Gene expression in early Drosophila embryos is highly conserved despite extensive divergence of transcription factor binding
Mathilde Paris, Tommy Kaplan, Xiao Yong Li, Jacqueline E. Villalta, Susan E. Lott, Michael B. Eisen
(Submitted on 1 Mar 2013)

To better characterize how variation in regulatory sequences drives divergence in gene expression, we undertook a systematic study of transcription factor binding and gene expression in the blastoderm embryos of four species that sample much of the diversity in the 60 million-year old genus Drosophila: D. melanogaster, D. yakuba, D. pseudoobscura and D. virilis. We compared gene expression, as measured by mRNA-seq to the genome-wide binding of four transcription factors involved in early development, as measured by ChIP-seq (Bicoid, Giant, Hunchback and Kr\”uppel). Surprisingly, we found that mRNA levels are much better conserved than individual binding events. We looked at binding characteristics that may explain such evolutionary disparity. As expected, we found that binding divergence increases with phylogenetic distance. Interestingly, binding events in non-coding regions that were bound strongly by single factors, or bound by multiple factors, were more likely to be conserved. As this class of sites are most likely to be involved in gene regulation, the divergence of other bound regions may simply reflect their lack of function.

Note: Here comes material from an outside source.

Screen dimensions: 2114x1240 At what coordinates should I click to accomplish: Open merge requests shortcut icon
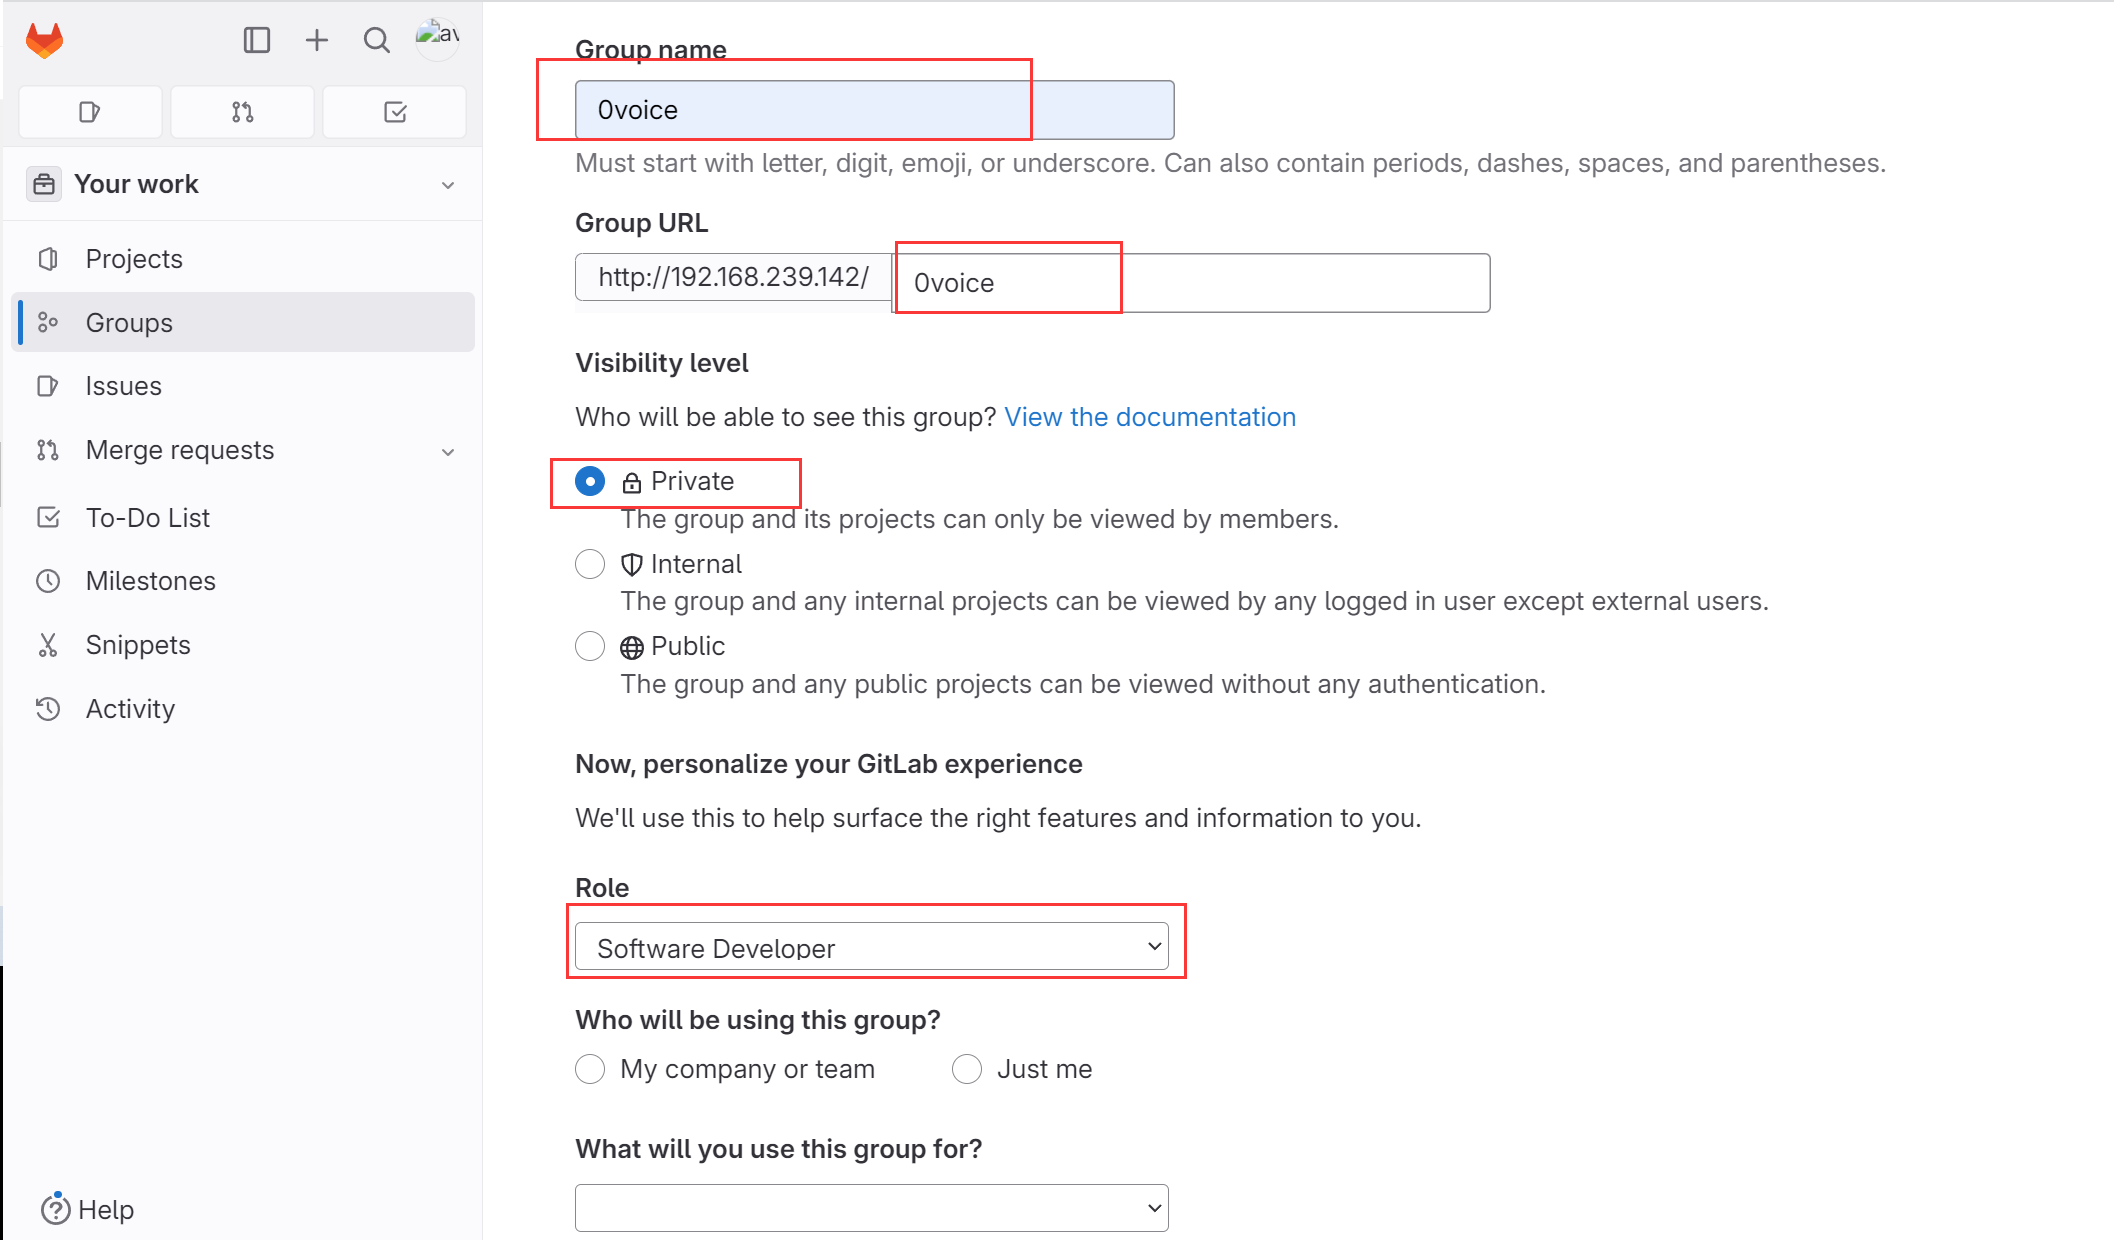tap(242, 112)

We used a model of quantitative trait evolution to compare the changes of gene expression with nearby regulatory TF binding. We found that changes in gene expression were poorly explained by changes in associated TF binding. These results suggest that some of the differences in sequence and binding have limited effect on gene expression or act in a compensatory manner to maintain the overall expression levels of regulated genes.